OK, something weird is happening. I tried to comment on your BFF post and my comment is here. Sorry! It’s early and I haven’t had my coffee yet…
Oh that is a fun story to remember! The first days of school were always a little nerveracking!
In the middle of 10th grade, my mom picked us up and moved us to Hawaii. If it sounds picturesque, let me just say– it wasn’t. We moved to the YWAM base where my dad had grown up and EVERYONE there knew who I was.
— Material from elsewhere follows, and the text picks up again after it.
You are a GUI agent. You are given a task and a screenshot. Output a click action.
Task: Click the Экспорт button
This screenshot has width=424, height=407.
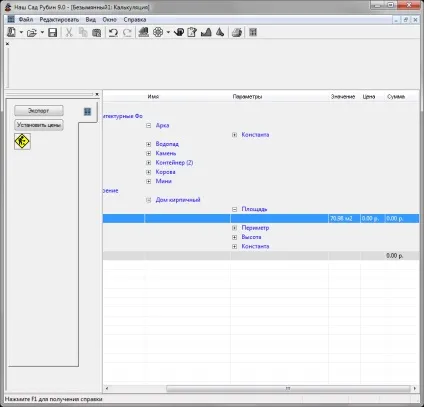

There was no wiggle room, especially for a kid who preferred books to people! (Meanwhile, my family was going through its biggest loss ever, and we were all pretty wrung out with no friends, few contacts, and a single-room studio apt with beds on the floor=) And when we moved back after 7 months, everyone in T-town asked how our vacation had gone. It was the adventure that probably kept us together (especially my mom!), but probably the hardest thing we’d ever been through.
It was also at this point that I began to really like my mom. She knew high school in HI at the base was pretty much a joke, so we played hooky a lot. When we had bad days missing my dad, no problem. Let’s go for a picnic or a hike instead. She stood up for her kids, and started coming out of that hole we’d all fallen into.
Seriously! Ugh. That day was so freaky for me!
Hahaha…I feel your gut pain! Demolished a few school bathrooms myself. Glad it all worked out and you got yourself a spankin’ brand new sis-in-law out of it. ????
Weird! I wonder what’s going on with the comments? And I agree: I want to be Katniss too ????
I got myself a great sister in law AND my husband out of that high school so it was a fair price to pay!